We spoke to Charlotte Russo, head of transfusio­n medicine RVN at the Royal Veterinary College, about the process of cats giving blood, and which cats make suitable donors.

There are a number of criteria that cats need to meet in order to be considered.They must be between one and 10 years old; up to date with their vaccinatio­ns, flea, and worm treatments; and have no illnesses or medical conditions. The cat should weigh more than 4kg, with 5kg being the ideal.

Charlotte said:“The most important criteria is that the cat has the right temperamen­t; we need cats to be naturally placid and chilled out and not bothered by a vet setting.

“Our cats give blood in a designated room, which is very quiet and non-clinical to make it calm and relaxing. We play classical music for them and make sure they’re as happy as possible.”

The donation process takes roughly four hours.The donating cat is given time to settle into the room and given plenty of treats.
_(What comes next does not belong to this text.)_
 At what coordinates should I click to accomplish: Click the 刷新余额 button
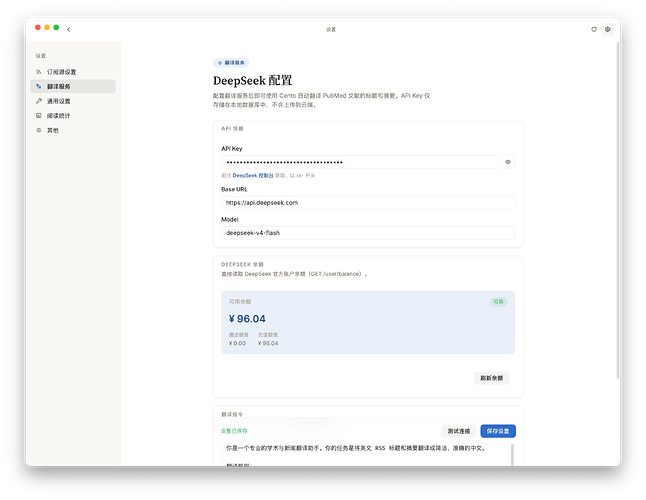[492, 378]
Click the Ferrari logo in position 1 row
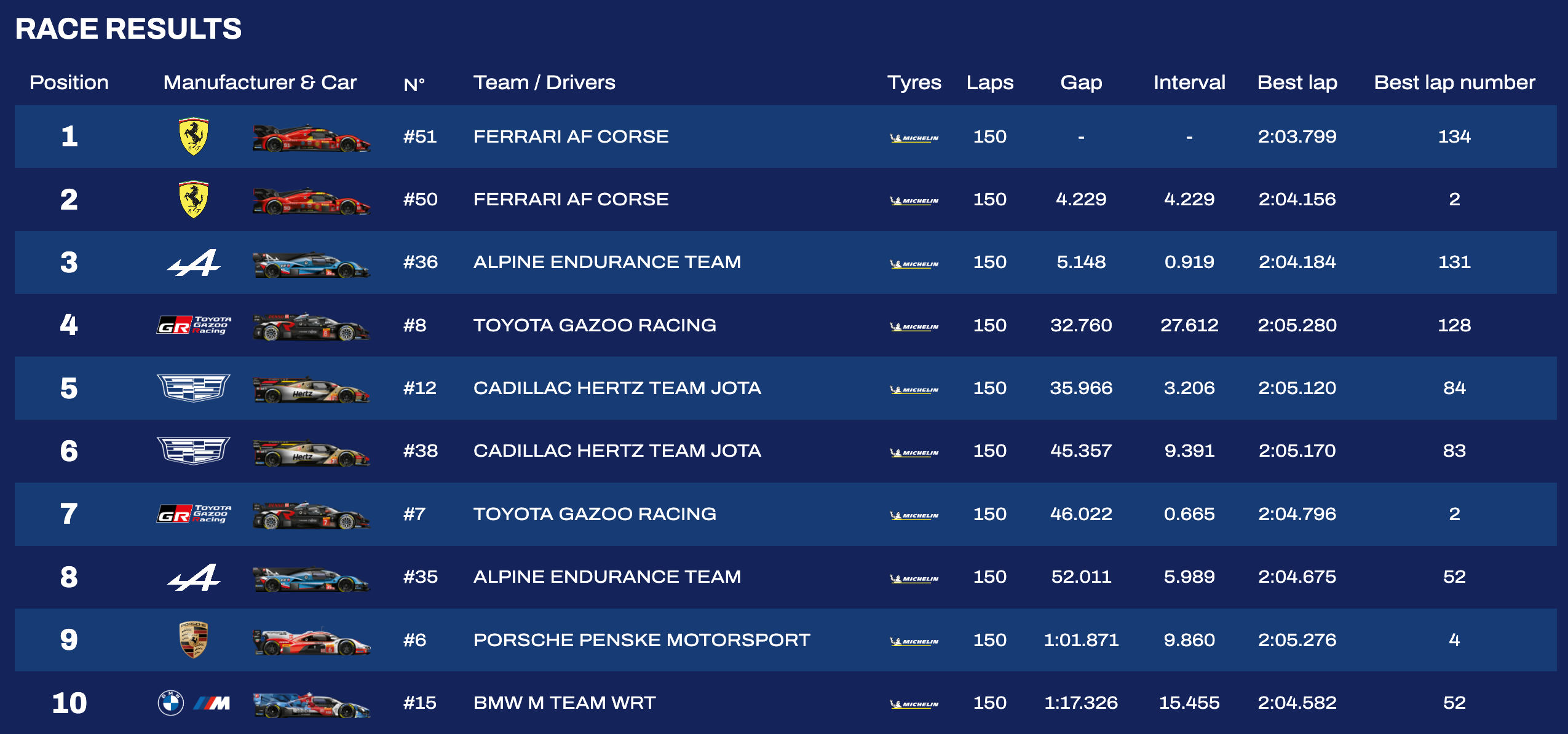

A numbing cream is applied so that he won’t feel the needle, and he is given plenty of fuss while the donation is taken, which is around 15 minutes. Afterwards, the cat is given some fluid therapy and some food, and monitored to make sure there are no after effects.

“We consider the cats as an extension of our own family and we want to make sure they are in the best of health, and we look out for them,” said Charlotte.“The cat is doing something extraordin­ary, and we really appreciate the owner agreeing to do this in their own time.”